EXERCISE GOAL => All lines containing the string "each" must be copied from the entries.

EXERCISE DATA =>
......

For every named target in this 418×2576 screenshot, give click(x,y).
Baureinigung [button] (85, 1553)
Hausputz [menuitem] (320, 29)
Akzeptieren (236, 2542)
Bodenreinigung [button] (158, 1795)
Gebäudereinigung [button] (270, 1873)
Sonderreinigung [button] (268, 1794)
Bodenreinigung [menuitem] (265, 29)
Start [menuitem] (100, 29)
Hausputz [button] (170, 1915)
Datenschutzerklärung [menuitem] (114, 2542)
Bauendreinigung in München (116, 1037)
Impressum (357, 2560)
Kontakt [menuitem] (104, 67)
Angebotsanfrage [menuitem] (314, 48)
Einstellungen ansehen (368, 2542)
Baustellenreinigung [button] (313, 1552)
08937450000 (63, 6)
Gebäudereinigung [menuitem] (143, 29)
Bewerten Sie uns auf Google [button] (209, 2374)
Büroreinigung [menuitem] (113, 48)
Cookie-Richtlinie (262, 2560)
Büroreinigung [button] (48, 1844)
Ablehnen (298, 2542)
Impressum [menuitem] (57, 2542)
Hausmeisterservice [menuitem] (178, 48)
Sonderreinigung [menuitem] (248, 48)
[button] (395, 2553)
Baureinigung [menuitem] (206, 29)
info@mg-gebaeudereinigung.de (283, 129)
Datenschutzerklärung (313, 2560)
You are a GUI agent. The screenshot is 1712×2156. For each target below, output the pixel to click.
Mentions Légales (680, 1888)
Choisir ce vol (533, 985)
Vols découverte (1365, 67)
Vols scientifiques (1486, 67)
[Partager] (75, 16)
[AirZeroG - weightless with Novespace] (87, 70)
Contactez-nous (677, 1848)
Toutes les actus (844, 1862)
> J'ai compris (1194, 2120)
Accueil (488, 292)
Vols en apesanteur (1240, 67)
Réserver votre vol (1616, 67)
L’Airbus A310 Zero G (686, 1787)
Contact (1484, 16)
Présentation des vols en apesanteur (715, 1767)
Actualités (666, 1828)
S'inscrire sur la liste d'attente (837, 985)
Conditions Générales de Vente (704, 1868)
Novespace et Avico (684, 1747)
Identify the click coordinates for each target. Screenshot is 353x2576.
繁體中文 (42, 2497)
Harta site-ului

......

ANSWER SECTION =>
You are a GUI agent. The screenshot is 1712×2156. For each target below, output the pixel to click.
Identify the click coordinates for each target. Screenshot is 353x2576.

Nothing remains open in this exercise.